It is a whole number if you go through the play-by-play and count possessions. Instead, the preferred method is to estimate possessions by using this formula:
Field Goal Attempts - Offensive Rebounds + Turnovers + (0.475 * Free Throw Attempts)
The 0.475 is the preferred multiplier for college basketball to estimate the number of free throw possessions a team has per game. Again, you can go through the play-by-play and count whether the free throw possession was one or two shots, but it's easier to estimate.
Using that formula, you rarely get a whole number, so you always have to round. When you break down the possessions into halves, then sometimes the numbers lie really close to the 0.5 cutoff for rounding, and they don't always quite equal the total number of possessions.
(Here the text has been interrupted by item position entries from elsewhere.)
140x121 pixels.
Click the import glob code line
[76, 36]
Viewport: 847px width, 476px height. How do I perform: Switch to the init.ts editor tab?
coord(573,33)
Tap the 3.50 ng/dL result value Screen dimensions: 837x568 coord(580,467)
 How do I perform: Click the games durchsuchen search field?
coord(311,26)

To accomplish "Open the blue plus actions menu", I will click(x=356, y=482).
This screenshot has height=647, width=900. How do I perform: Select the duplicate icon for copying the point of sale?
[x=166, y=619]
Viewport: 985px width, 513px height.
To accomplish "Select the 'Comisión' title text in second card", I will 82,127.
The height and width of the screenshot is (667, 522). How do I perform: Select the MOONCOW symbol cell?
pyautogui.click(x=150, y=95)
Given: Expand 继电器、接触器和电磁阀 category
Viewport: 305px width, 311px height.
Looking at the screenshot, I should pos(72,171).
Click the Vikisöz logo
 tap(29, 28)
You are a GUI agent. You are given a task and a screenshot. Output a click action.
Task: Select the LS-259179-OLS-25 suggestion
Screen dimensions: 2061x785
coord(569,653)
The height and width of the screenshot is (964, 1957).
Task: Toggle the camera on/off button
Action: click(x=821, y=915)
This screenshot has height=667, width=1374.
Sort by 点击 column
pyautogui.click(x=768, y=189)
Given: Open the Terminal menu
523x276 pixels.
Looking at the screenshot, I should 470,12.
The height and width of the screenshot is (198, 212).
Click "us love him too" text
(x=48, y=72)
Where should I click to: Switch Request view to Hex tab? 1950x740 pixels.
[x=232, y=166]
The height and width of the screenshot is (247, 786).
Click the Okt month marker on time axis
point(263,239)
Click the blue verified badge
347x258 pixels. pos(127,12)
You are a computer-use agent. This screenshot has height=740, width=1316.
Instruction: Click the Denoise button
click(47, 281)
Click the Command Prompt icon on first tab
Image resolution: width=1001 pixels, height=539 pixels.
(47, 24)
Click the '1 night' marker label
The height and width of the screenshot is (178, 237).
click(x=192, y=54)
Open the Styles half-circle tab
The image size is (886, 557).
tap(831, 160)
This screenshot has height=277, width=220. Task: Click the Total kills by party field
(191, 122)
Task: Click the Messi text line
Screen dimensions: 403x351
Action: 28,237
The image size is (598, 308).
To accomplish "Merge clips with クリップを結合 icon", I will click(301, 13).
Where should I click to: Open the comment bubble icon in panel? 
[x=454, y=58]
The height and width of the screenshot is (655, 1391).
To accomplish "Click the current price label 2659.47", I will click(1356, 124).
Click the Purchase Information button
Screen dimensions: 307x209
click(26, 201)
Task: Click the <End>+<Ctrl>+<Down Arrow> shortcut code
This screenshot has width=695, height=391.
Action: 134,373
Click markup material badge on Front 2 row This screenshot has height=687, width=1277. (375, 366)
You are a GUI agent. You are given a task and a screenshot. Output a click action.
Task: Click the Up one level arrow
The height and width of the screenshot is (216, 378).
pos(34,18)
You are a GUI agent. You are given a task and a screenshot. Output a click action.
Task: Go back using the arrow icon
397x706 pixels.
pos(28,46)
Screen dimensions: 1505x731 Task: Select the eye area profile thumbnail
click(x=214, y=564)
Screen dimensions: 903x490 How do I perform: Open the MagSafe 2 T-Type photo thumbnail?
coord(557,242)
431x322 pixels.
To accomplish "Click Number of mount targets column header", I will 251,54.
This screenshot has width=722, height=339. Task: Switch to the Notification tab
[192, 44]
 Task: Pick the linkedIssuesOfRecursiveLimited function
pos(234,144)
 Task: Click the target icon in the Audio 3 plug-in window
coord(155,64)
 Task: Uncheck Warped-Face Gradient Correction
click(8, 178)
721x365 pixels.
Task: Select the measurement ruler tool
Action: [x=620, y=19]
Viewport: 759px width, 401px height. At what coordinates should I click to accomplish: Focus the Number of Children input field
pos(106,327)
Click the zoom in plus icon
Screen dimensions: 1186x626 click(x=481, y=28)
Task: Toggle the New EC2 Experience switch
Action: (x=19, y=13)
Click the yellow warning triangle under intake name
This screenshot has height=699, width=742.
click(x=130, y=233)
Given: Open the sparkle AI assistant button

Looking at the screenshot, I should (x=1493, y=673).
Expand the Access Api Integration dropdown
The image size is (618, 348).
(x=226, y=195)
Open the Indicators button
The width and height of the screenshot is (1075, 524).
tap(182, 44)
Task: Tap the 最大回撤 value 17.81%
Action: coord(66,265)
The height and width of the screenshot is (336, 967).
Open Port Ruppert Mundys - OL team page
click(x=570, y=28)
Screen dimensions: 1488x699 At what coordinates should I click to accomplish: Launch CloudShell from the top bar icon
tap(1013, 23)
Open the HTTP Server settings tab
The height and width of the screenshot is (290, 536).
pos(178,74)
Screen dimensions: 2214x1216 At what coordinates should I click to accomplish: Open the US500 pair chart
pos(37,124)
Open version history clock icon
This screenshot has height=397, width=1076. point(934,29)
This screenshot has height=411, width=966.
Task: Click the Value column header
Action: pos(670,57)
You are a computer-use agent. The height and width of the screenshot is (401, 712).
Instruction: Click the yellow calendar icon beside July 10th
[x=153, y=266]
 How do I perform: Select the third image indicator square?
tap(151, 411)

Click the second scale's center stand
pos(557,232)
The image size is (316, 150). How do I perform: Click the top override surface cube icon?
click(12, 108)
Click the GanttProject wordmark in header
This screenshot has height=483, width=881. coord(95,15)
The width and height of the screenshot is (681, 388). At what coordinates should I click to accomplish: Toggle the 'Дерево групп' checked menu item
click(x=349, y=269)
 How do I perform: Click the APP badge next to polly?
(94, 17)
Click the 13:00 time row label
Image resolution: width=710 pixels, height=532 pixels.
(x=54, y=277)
It's an aggressive way of defending ball screens, for sure. Hedging hard is supposed to focus on the ball-handler, keeping them from getting an open look from three and cutting off their drive to the basket. It can be dangerous in pick and roll or pick and pop situations, but that's where the rest of the defense has to step in and help out until Iowa's hedging big can recover. This type of defense is one of the reasons Fran favors athletes with long arms. Guys with long arms can put their arms up and keep the the ball-handler from getting a pass to the person rolling or popping to the perimeter, and could even potentially trap the ball-handler. Meanwhile, he needs athletes because the help defense needs to rotate to help out on the guy rolling to the basket and Iowa's big man needs to be able to recover to the paint.
It's a defense that has worked very well for Iowa in the past, but it's one that comes with experience. And with a bunch of young guys, things can definitely go wrong. If you want to see it run very well, just watch Iowa State on Thursday. Steve Prohm runs a very aggressive defense like Fran does, in which the Cyclones defend ball screens the same way.
Yeah, I wasn't so much singling him out as being an awful defender, as much as I was pointing out that he was a weak link in the chain that UNO was going after. Iowa really has no answer to speedy guards this season, as you can tell by how Hollins treated that zone defense in the first Vine. And I would include Williams in that because he hasn't been good at keeping quick point guards in front of him this season. So if it's Bohannon's all offense and no defense vs. Williams' no offense or defense, Bohannon is the clear pick to me.
As for Moss, Fran pulled him because of fouls. He picked up two quick fouls around the 8 minute mark in the first half, and Fran went with the auto-pull. Then, in the second half, he picked up his third at around the 15 minute mark, and Fran sat him again. Why Fran decided not to put him back in until there was only 39 seconds left in the game? I have no clue.
What exactly am I overrating? He's a 34% career shooter in 105 attempts from out there. I said I think he can shoot mid-to-high 30s. And the whole conversation was about 3-point shooting, so I'm not sure why overall field goal percentage got thrown in there. And, even then, I said he needs to get better at finishing at the rim.
My main, overall point, is that the way people talk about him, you would think he had a terrible season last year. He was a former 3 star recruit in his sophomore year, and he made some big strides from his freshman year. I think he's got more talent to be unlocked, and while he hasn't played well as a junior so far, we shouldn't write him off after a month.
So, again, I'm not exactly sure what you are taking issue with here?
He very well may not be the 45% shooter he was from outside last season. However, he shouldn't be written off for one month of bad shooting. He went 4-18 in November from three-point range. Even Peter Jok has had a month where he shot 5-19 in his career. It's a really small sample. Uhl does have an odd-looking shot, and he has not played very well on offense to start the season but players have bad months. If he's really this bad of a shooter, I am sure Fran would have tried to fix his release by now and wouldn't be letting him continue to shoot the three in games. I do think his shooting will come around. I'm not convinced it will be over 40%, but I do think he can shoot mid-to-high 30s.
This isn't directed at you, but I think Uhl gets something like the Adam Woodbury treatment from a lot of the fanbase because he isn't the type of player they think he should be. He has a weird-looking shot and he's so quiet that people automatically think he's lethargic and doesn't care. He needs his three-point shooting to turn around, and he needs to get better at finishing at the rim and cutting back down on his turnovers. However, he is one of the team's best rebounders and most versatile defenders, and I don't think he gets enough credit for things he does that people don't see.